How Lens Coatings Work
Every lens is made up of multiple glass elements — individual pieces of precisely shaped glass arranged in groups inside the barrel. A modern zoom lens may contain fifteen or more individual elements. Each element has two surfaces, and at each surface, some light is reflected rather than transmitted. In an uncoated lens, each air-to-glass interface reflects roughly four to five percent of the light passing through it. In a lens with fifteen elements and thirty surfaces, the cumulative light loss from reflections alone would be substantial, and the reflected light bouncing between internal surfaces would create significant flare and contrast reduction.
Lens coatings solve this by applying extremely thin layers of material — typically magnesium fluoride or more complex proprietary compounds — to glass surfaces. These coatings work through optical interference: the coating thickness is calculated so that light waves reflected from the top and bottom surfaces of the coating cancel each other out. The result is a dramatic reduction in surface reflection, from four to five percent on an uncoated surface to as little as 0.1 to 0.5 percent on a well-coated one.
Single coating, the earliest technology, applies one layer to each surface and reduces reflection across a limited wavelength range. Multi-coating applies multiple layers tuned to different wavelengths, providing more effective and more uniform reflection reduction across the visible spectrum. Modern high-performance coatings from premium manufacturers — Canon’s Super Spectra Coating, Nikon’s Nano Crystal Coat, Zeiss’s T* coating, Leica’s ASPH coating technology — represent decades of refinement and are among the most significant differentiators between budget and professional-grade lenses.
The practical consequence of superior coatings is visible in the photographs. In controlled studio conditions with carefully managed light, the difference between a well-coated and a poorly-coated lens may be subtle. In challenging real-world conditions — shooting toward the sun, working under mixed artificial lighting, photographing subjects with strong backlight — the difference in contrast, shadow detail, and flare resistance becomes significant and sometimes dramatic.
Glass Quality: Not All Optical Glass Is Equal
Beyond coatings, the glass itself varies considerably in quality, and this variation has direct consequences for image sharpness, colour accuracy, and the correction of optical aberrations.
Optical glass used in camera lenses must meet demanding specifications for clarity, homogeneity, and refractive index consistency. Variations in glass purity or manufacturing consistency create optical inhomogeneity — local variations in refractive index that scatter light and reduce sharpness. Premium lens manufacturers specify and test their glass to tighter tolerances than budget manufacturers, and the difference shows in the final image.
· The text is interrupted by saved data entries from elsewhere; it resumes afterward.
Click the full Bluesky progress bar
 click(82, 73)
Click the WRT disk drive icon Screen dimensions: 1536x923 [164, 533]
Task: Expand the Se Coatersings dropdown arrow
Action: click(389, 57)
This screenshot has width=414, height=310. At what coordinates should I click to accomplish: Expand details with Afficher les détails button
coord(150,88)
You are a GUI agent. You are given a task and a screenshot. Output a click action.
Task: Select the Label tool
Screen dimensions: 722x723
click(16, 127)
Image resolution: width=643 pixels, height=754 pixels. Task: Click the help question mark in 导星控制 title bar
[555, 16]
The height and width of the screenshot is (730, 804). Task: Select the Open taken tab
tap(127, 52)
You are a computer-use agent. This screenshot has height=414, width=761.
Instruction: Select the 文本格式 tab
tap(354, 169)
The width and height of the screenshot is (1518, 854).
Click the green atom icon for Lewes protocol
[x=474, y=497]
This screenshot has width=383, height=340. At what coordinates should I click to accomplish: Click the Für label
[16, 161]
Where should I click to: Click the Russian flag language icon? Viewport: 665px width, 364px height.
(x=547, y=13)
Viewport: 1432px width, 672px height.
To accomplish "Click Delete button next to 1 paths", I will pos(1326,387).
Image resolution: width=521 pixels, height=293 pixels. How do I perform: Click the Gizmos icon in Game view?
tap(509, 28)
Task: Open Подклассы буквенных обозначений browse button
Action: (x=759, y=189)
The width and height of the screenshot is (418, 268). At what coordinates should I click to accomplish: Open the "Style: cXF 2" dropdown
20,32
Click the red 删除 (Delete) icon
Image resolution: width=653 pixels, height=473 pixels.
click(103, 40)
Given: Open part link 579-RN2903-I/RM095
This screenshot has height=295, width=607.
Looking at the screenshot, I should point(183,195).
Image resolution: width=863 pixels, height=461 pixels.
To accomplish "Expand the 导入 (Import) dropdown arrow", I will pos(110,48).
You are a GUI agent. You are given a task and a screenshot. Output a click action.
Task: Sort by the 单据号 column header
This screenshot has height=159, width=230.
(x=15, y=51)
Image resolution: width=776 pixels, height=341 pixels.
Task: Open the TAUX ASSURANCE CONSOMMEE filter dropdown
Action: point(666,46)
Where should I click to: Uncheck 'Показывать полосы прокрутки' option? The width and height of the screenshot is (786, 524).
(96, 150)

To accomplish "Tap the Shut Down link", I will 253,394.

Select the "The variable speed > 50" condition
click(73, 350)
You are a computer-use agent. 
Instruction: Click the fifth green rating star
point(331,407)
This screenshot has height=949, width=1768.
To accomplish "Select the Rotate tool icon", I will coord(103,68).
The refractive index and dispersion characteristics of the glass also determine how well the lens designer can correct chromatic aberration — the tendency of a lens to focus different wavelengths of light at slightly different points, which manifests as coloured fringing around high-contrast edges in photographs. Correcting chromatic aberration requires combining glass elements with different dispersion characteristics so their errors cancel each other out. The availability of low-dispersion and anomalous-dispersion glass types gives lens designers more tools for this correction, which is why lenses incorporating elements described as ED (Extra-low Dispersion), LD (Low Dispersion), or UD (Ultra-low Dispersion) generally show better control of chromatic aberration than equivalent lenses without these elements.
Fluorite elements — used in some premium telephoto lenses, notably Canon’s L-series and Nikon’s top telephoto range — offer exceptional low-dispersion characteristics and thermal stability. Lenses incorporating fluorite elements are expensive to manufacture and expensive to buy, but their chromatic aberration correction and colour rendering are outstanding. Used examples of fluorite-element lenses represent significant value because the optical quality is unchanged by age while the price reflects the used market rather than the new.
Aspherical Elements: What They Are and Why They Matter
A standard spherical lens element has surfaces that follow a perfect sphere. Spherical surfaces are relatively straightforward to manufacture but introduce a specific optical aberration called spherical aberration — light rays passing through the outer zones of the lens focus at a slightly different point than rays passing through the centre. The result is a loss of sharpness and a softening of fine detail, particularly at wide apertures.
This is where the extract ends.